Related Work: Clock Stretching
Clock stretching is a form of data-driven clocking where the handshake interface is replaced with a single stretch control signal that is asserted synchronously. The relationship with the basic data-driven clock circuit may be highlighted by redrawing the clock stretching circuit as illustrated in Figure 3(a) . The clock handshake port is now an active one as discussed in Section 4.2. Figure 3(b) simply removes the AND-gate by converting the C-element into an asymmetric gate. Both these circuits are equivalent to Bormann's stretchable clock generator [3, 4] . This type of clock stretching is exploited in a recent processor array targeting DSP applications [34] . In this design 36 processors are independently clocked by local stretchable clock generators.

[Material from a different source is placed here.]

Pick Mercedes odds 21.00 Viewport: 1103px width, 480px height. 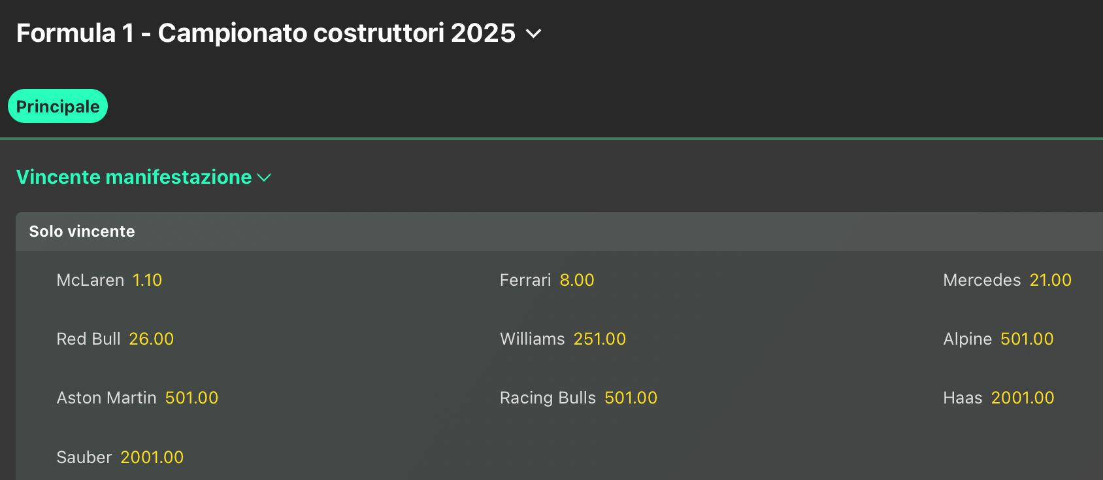coord(1050,281)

Sietz describes a clock stretching scheme to permit asynchronous communication between synchronous systems in his chapter of Mead and Conway's book [29] . He indicates that this approach has been used in various proprietary designs since 1968.
Pěchouček observes that the ability to stretch the clock is the only solution which guarantees value-safe communication between independently clocked modules. He describes a system for extending the clock period of a system until metastability has resolved [27] . Pěchouček also outlines a data-driven clocking scheme where the generation of a fixed number of clock cycles is triggered by the arrival of input data. This type of clocking scheme was more recently employed to create an on-chip clock generator for a DSP [25] and a data-driven GALS clocking scheme for a low-power reconfigurable processor [36] . There are no synchronisation issues with such a scheme as the clock is always quiescent when the initial asynchronous data input arrives. This could be achieved in a robust manner by ensuring the ack signal from the data-driven clock is not deasserted until the processing of the data has completed.

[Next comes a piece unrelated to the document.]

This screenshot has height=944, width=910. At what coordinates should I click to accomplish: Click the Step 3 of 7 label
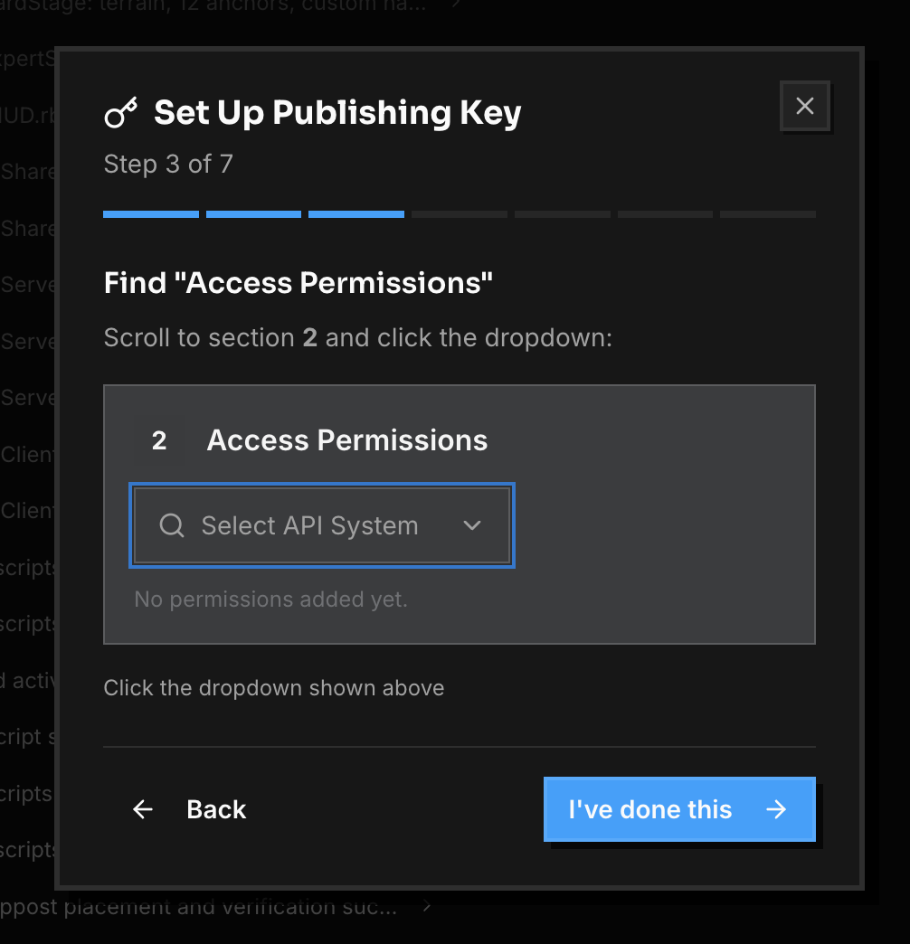click(x=168, y=164)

Chapiro investigates the use of stretchable clock generators and introduces the term Globally-Asynchronous Locally-Synchronous (GALS) to describe synchronous system composed using such interfaces [6] .

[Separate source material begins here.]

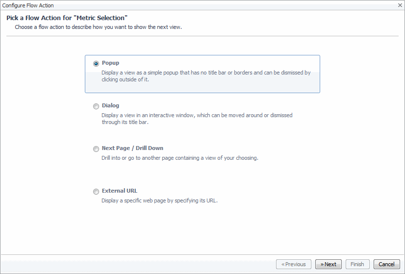The height and width of the screenshot is (274, 405).
Task: Click the "Pick a Flow Action" heading
Action: point(67,18)
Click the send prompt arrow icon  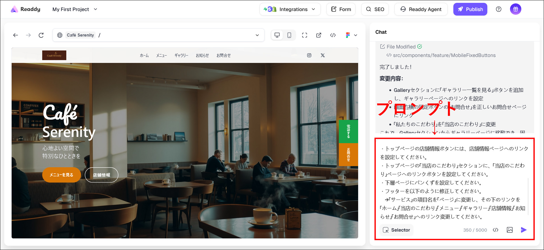click(524, 230)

Lim describes the use of a stoppable clock generator [20] where a single input to the clock generator is again used to delay the generation of the next rising clock edge until data is available. Lim also describes the use of a MUTEX to provide an arbitrated input behaviour. 
Pausible Clocks
Pausible clock circuits may be constructed using the simple template provided in Figure 1(d) as a starting point. Figure 4 illustrates how a pausible clock can support each of our input behaviours.
The tree arbiter shown in Figure 4 allows an input request to be initiated while it is determined which input port should be granted access [16] . If necessary, the eager request generation could be omitted. A tree-arbiter implementation is provided in Appendix A. Previous work has illustrated how pausible clock generators may be used to facilitate point-to-point value-safe communication between independently clocked IP blocks [23] . Figure 5 illustrates the receiver side of such a communication (note, the handshake protocol used here is a two-phase one). Data is latched safely in the first input register while it is guaranteed no rising clock edge can take place. After this operation is complete and the input request is removed, a rising clock edge is generated that safely transfers the input data into the synchronous domain. It is our belief that all existing high-throughput pausible clock schemes latch the input data in this manner.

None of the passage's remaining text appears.